According to an American study, 85 % of all women report one or more symptoms, and close to 10 % visit a doctor for their symptoms. Hot flashes are reported by 6 – 13 % during the early stages of perimenopause to 33 – 63 % during the later stages of the menopausal transition. Among women who have entered the early postmenopausal period as much as 79 % of all women experience these problems.
Depressed mood affects 28 – 29 % of all women, again somewhat higher during the early postmenopausal period. Sleep symptoms affect 31 % during the perimenopausal period, increasing to approx. 45 % during the first three years of the postmenopausal period. Various forms of sexual dysfunction are also widespread with 42 % during the perimenopausal period rising to 88 % after menopause.

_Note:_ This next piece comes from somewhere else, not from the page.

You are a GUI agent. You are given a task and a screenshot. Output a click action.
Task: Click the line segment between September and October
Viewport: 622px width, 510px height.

Cognitive symptoms (e.g. problems remembering names) were reported by 31 % of participants before the menopausal transition, increasing to 42-45 % during perimenopause, menopause and postmenopause.
Vaginal dryness, which is a problem of only 4 % of women in perimenopause, increases to 21 % closer to menopause and as much as 47 % three years into postmenopause.
Urinary incontinence is another problem appearing during and after menopause. As many as 57 % of the women in a study reported incontinence problems. Somatic symptoms include stiffness and soreness. Both of these symptoms increase during menopause and reach as many as 57 % two years after menopause.

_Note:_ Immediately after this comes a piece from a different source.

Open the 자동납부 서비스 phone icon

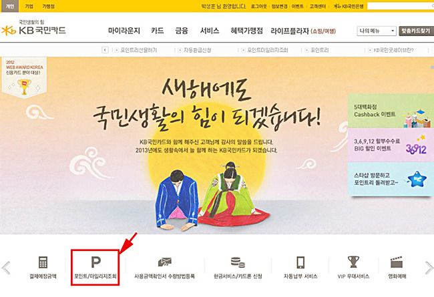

A Norwegian study generally show lower rates of menopausal symptoms. Whether this has cultural, genetic or dietary reasons is unknown. In this Norwegian study 36 % of the respondents reported daily hot flashes. Bothersome hot flashes increased with age and peaked 1-2 years after menopause. Night sweats and vaginal dryness were also studied in the same investigation. Also here findings are lower than in the American data with night sweats affecting approx. the same number of respondents as hot flashes, while vaginal dryness affected 39 % of the respondents at the later stages of menopause.

Osteoporosis and coronary diseases are not considered as menopausal ailments. Still, the risk of these diseases increases during and after menopause. A food supplement, e.g. Osteosyl® for bone health and/or a change of lifestyle in order to avoid high blood pressure, high cholesterol levels and other risk factors linked to coronary diseases may be therefore be a good advice. In this connection it is also important to obtain enough physical exercise, avoid overweight, eat fruits and vegetables as well as avoiding smoking.

Treatment options

Staying healthy after menopause may mean making some changes in the way you live.

General recommendations include:

  • Don’t smoke. If you do use any type of tobacco, stop - it’s never too late to benefit from quitting smoking.
  • Eat a healthy diet, low in fat, high in fiber, with plenty of fruits, vegetables, and whole-grain foods, as well as all the important vitamins and minerals.
  • Make sure you get enough calcium and vitamin D in your diet or with vitamin/mineral supplements if recommended by your doctor.
  • Do weight-bearing exercise, such as walking, jogging, or dancing, at least 3 days each week for healthy bones. But try to be physically active in other ways for your general health.

Medical treatment

During perimenopause, some doctors suggest birth control pills to help with very heavy, frequent, or unpredictable menstrual periods. These pills might also help with symptoms like hot flashes, as well as prevent pregnancy.

If a woman is bothered by symptoms like hot flashes, night sweats, or vaginal dryness, her doctor might suggest taking estrogen (as well as progesterone, if you still have a uterus). This is known as menopausal hormone therapy (MHT). Some people still call it hormone replacement therapy or HRT. Taking these hormones will probably help with menopause symptoms. It also can prevent the bone loss that can happen at menopause.

Menopausal hormone therapy has risks. That is why the U.S. Food and Drug Administration suggests that women who want to try MHT to manage their hot flashes or vaginal dryness use the lowest dose that works for the shortest time it’s needed.
One alternative is to take phytoestrogens – estrogen-like substances present in certain plants, e.g. red clover and soy (as contained in Estrogain™).